Return exactly the lines of the entries, from the one with "This screenshot has width=393, height=271." to the last.

[Stored entries]
—————
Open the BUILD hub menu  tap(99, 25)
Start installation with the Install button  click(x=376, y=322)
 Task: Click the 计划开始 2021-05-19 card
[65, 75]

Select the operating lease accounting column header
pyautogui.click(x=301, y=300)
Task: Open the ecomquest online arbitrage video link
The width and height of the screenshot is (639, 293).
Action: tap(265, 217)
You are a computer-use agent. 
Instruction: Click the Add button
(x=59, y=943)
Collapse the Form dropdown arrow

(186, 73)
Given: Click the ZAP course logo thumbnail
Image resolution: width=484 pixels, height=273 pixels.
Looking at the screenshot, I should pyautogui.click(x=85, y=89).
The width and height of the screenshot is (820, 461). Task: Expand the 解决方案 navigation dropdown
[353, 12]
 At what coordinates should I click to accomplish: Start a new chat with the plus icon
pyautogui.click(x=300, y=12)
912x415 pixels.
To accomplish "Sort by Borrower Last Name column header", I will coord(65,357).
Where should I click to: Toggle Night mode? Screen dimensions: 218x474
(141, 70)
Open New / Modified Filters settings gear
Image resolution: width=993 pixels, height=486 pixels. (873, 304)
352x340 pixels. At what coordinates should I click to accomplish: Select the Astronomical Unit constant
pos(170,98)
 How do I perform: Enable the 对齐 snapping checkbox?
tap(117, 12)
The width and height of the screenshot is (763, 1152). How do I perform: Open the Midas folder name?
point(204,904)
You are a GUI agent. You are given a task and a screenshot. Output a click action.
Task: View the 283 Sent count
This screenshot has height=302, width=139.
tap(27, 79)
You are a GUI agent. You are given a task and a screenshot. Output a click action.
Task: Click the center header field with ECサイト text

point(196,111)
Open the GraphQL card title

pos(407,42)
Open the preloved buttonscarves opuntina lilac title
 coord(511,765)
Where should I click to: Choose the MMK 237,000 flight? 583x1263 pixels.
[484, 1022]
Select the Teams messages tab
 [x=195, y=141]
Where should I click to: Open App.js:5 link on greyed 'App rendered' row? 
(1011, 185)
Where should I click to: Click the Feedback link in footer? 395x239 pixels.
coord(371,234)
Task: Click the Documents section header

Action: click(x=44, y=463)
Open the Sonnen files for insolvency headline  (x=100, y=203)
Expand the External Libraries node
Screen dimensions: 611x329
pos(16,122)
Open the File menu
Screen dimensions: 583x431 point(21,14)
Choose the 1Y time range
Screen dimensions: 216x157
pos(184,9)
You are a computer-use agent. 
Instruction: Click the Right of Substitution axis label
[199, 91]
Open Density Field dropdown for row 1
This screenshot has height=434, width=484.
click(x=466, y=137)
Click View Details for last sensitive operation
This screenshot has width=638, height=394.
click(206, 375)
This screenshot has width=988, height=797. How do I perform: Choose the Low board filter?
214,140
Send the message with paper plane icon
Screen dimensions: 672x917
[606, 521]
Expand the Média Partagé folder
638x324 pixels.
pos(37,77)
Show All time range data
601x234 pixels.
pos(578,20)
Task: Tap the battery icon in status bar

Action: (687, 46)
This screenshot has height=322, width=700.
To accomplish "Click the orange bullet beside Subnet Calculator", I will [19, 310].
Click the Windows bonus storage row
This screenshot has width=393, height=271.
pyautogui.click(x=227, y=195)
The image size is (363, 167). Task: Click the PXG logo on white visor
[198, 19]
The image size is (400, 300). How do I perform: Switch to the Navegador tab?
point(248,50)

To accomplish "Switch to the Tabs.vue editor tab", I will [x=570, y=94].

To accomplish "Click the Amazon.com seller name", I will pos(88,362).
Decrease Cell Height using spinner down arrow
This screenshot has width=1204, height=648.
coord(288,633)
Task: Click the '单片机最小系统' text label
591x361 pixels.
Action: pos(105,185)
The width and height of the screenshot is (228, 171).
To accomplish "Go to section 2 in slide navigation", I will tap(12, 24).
—————
— OUTPUT FOR THIS TASK —
This screenshot has width=393, height=271.
pyautogui.click(x=227, y=195)
The image size is (363, 167). Task: Click the PXG logo on white visor
[198, 19]
The image size is (400, 300). How do I perform: Switch to the Navegador tab?
point(248,50)

To accomplish "Switch to the Tabs.vue editor tab", I will [x=570, y=94].

To accomplish "Click the Amazon.com seller name", I will pos(88,362).
Decrease Cell Height using spinner down arrow
This screenshot has width=1204, height=648.
coord(288,633)
Task: Click the '单片机最小系统' text label
591x361 pixels.
Action: pos(105,185)
The width and height of the screenshot is (228, 171).
To accomplish "Go to section 2 in slide navigation", I will tap(12, 24).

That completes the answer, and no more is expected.